Naar het oordeel van de rechtbank is vast komen te staan dat de benadeelde partij als gevolg van het bewezenverklaarde handelen immateriële schade heeft geleden, nu hij door het oplopen van lichamelijk en geestelijk letsel in zijn persoon is aangetast. Zo had de benadeelde partij meerdere huidbeschadigingen/verkleuringen en een scheurverwonding in zijn gezicht/op zijn hoofd. Ook heeft hij last (gehad) van hyperalertheid, flashbacks, nachtmerries, herbelevingen, stemmingswisselingen en prikkelbaarheid.

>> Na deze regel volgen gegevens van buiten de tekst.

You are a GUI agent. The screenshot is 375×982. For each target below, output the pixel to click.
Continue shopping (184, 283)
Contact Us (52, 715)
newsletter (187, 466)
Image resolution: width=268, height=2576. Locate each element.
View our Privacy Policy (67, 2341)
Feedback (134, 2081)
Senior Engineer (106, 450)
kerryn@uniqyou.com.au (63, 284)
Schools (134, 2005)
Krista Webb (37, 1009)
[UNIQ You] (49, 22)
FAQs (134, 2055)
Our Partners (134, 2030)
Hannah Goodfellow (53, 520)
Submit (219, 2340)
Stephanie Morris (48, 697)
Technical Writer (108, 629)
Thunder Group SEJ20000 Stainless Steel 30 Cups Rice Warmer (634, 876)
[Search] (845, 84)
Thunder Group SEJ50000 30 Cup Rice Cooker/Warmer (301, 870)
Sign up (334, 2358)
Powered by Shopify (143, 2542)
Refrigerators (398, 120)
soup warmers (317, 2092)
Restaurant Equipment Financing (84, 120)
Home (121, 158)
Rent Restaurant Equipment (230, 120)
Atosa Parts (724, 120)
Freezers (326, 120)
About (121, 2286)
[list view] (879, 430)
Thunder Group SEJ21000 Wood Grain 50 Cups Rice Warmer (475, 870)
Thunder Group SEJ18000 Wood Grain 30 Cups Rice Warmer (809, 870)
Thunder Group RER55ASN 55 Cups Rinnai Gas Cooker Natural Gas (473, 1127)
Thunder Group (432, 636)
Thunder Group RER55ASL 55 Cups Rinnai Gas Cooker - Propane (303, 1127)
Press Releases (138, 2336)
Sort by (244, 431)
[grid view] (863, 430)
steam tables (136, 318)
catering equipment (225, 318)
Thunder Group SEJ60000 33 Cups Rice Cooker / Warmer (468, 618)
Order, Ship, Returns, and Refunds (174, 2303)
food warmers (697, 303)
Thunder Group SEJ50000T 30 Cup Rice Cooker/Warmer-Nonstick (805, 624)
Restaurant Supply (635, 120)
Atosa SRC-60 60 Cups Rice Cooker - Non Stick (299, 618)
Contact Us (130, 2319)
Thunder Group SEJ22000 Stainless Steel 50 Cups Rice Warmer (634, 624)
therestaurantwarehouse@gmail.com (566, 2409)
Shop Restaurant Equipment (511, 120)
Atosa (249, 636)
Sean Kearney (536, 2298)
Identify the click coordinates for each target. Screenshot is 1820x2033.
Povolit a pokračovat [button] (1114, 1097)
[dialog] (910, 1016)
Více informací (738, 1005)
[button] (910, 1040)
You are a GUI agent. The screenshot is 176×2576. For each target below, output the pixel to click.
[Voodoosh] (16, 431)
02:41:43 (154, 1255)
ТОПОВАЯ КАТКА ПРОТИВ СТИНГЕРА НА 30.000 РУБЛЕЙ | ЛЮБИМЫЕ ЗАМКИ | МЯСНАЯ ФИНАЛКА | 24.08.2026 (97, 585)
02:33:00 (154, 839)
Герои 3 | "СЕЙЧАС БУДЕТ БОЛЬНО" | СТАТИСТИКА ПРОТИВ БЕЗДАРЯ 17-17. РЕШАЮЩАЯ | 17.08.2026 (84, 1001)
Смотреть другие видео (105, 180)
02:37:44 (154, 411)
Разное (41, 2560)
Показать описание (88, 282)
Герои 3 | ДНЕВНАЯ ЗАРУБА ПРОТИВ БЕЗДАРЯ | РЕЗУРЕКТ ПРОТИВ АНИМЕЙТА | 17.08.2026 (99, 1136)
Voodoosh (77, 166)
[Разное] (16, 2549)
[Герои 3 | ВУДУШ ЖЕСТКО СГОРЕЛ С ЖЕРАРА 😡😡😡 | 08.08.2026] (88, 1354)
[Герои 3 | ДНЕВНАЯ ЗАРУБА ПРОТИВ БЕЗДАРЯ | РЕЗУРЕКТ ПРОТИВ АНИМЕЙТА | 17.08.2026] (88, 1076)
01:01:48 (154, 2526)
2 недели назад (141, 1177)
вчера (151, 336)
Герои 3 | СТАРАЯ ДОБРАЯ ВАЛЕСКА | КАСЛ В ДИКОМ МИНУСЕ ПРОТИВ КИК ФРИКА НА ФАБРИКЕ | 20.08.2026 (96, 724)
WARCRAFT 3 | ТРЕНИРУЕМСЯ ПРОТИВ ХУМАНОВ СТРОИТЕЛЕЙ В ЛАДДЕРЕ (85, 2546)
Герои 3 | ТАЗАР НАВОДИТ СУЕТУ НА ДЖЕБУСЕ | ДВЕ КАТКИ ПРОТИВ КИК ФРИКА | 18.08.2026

Volgens de psycholoog is er sprake van PTSS, waarvoor EMDR-behandeling wordt geadviseerd.
Gelet op de nadelige lichamelijke en psychische gevolgen, die de benadeelde partij blijkens zijn vordering heeft ondervonden, acht de rechtbank in ieder geval een bedrag van € 3.000,00 aan immateriële schadevergoeding billijk. Daarbij heeft zij (mede) gelet op de beslissingen in soortgelijke zaken.
De benadeelde partij heeft meer gevorderd dan de rechtbank zal toewijzen. Voor het overige wordt de benadeelde partij niet-ontvankelijk verklaard. De benadeelde partij kan dat deel van de vordering bij de burgerlijke rechter aanbrengen.
Wettelijke rente, hoofdelijkheid en proceskosten
De rechtbank zal aldus de vordering voor een totaalbedrag van € 3.000,00 toewijzen, geheel bestaande uit immateriële schade, te vermeerderen met de wettelijke rente vanaf 20 maart 2024 tot de dag van volledige betaling.
De verdachte is naar burgerlijk recht met zijn mededader [medeverdachte] (parketnummer: 16/126397-24) hoofdelijk aansprakelijk voor het toegewezen bedrag. Dit betekent dat de verdachte tegenover de benadeelde partij voor het hele bedrag aansprakelijk is. Indien de mededader een deel van het bedrag betaalt, is de verdachte niet langer gehouden om dat deel te betalen (en vice versa).
De verdachte zal ook worden veroordeeld in de kosten die de benadeelde partij heeft gemaakt en ten behoeve van de tenuitvoerlegging van deze uitspraak nog zal maken. Deze kosten worden tot op dit moment begroot op nihil.
Schadevergoedingsmaatregel
Als extra waarborg voor betaling zal de rechtbank ten behoeve van [slachtoffer 1] de hoofdelijke verplichting opleggen tot betaling aan de Staat van het bedrag van € 3.000,00 te vermeerderen met de wettelijke rente vanaf 20 maart 2024 tot de dag van volledige betaling. Als door de verdachte niet wordt betaald, zal deze verplichting niet worden aangevuld met gijzeling.
De betaling die is gedaan aan de Staat wordt op de verplichting tot betaling aan de benadeelde partij [slachtoffer 1] in mindering gebracht. Dit geldt andersom ook indien betaling is gedaan aan de benadeelde partij.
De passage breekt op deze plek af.